外公年轻时在国企里度过了一段好日子,但后来成了下岗工人。失业后,他为了挣钱,打过杂工,当过保安,那段日子苦不堪言。
我是外公外婆养大的,在他们位于城西50多平方米的屋檐下,度过了6年。幼时的我对外公有着格外的亲切感,若是早上起床,发现外公不在身边,会急得哇哇大哭,平日里也时常嚷嚷:“外公呢?”外公总是抱着年幼的我逛公园,逛我父亲当时所工作的学校,沿着环城河岸边一路闲逛。所以我从记事起记住的景物,全是外公家附近城西一带的。
我上初中了,因为家在城西,我们又搬回了那个我充满记忆的城西的小屋。一家五口一起吃晚饭,其乐融融。本以为外公的晚年会一直如此,可没想到这竟是他人生中的最后一年。
两个多月间,一个健壮的老人被癌细胞“击”倒。我因上学而没有看到他最后一面。外婆在整理遗物时,发现了一份遗书,最后一段写着:“我的钱,我的房,都留给我的外孙。”
我哭得天昏地暗,哭到腿软,倚在墙边硬撑着……
恍惚中,外公依然坐在我们家的餐桌边吃饭,外公许下给我讲“五次中东战争”的诺言,还没有实现呢;外公还没有去过他最想去旅游的国家——以色列呢。可一切都结束了。他不可能再坐在餐桌边与我们欢声笑语了;他不可能再沐浴着阳光,坐在藤椅上给我讲“五次中东战争”了;他也不可能走在耶路撒冷的街头,边拍照,边静静感悟宗教与现代科技结合的魅力了。
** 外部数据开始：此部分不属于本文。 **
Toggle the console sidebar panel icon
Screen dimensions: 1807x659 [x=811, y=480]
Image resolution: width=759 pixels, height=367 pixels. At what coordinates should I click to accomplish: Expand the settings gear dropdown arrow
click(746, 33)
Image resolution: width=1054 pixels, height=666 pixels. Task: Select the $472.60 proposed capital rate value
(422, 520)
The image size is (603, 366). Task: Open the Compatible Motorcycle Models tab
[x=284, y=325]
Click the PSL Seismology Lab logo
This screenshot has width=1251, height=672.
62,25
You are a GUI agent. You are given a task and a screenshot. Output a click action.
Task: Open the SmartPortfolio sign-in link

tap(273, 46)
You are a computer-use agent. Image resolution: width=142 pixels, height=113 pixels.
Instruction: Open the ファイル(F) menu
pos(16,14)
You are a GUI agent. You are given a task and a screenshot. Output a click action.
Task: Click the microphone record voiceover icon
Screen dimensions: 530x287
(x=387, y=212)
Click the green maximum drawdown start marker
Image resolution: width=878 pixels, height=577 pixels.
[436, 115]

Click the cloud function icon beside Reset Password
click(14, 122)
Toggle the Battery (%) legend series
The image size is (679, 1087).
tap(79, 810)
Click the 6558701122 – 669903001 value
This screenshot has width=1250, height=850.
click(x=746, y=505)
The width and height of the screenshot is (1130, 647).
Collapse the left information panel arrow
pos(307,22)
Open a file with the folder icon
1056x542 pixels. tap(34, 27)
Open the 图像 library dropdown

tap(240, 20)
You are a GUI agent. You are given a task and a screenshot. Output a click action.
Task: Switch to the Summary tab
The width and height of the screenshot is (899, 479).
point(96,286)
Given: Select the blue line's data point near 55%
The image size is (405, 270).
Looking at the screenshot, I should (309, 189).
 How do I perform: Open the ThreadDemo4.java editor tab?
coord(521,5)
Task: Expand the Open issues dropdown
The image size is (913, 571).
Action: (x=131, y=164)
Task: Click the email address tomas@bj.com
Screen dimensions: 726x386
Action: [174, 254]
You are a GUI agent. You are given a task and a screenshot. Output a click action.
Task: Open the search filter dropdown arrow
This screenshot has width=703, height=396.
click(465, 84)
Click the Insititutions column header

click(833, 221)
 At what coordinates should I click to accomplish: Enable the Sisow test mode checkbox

他没有办七十大寿,因为他期待着八十大寿,可惜再也等不到了。他想参加我的婚礼,可惜连我初中毕业都没有看到。
在外公去世一周后,我为了纪念外公而写下了人生中第一首诗。这开启了我的写诗之路。
他去世后的那半年里,我时常幻想他会出现在我房间门口,喊我去吃饭。每个夜里都梦到他,也时常在被窝里抽泣。
我总觉得死亡离我如此遥远……哪料外公突然走了。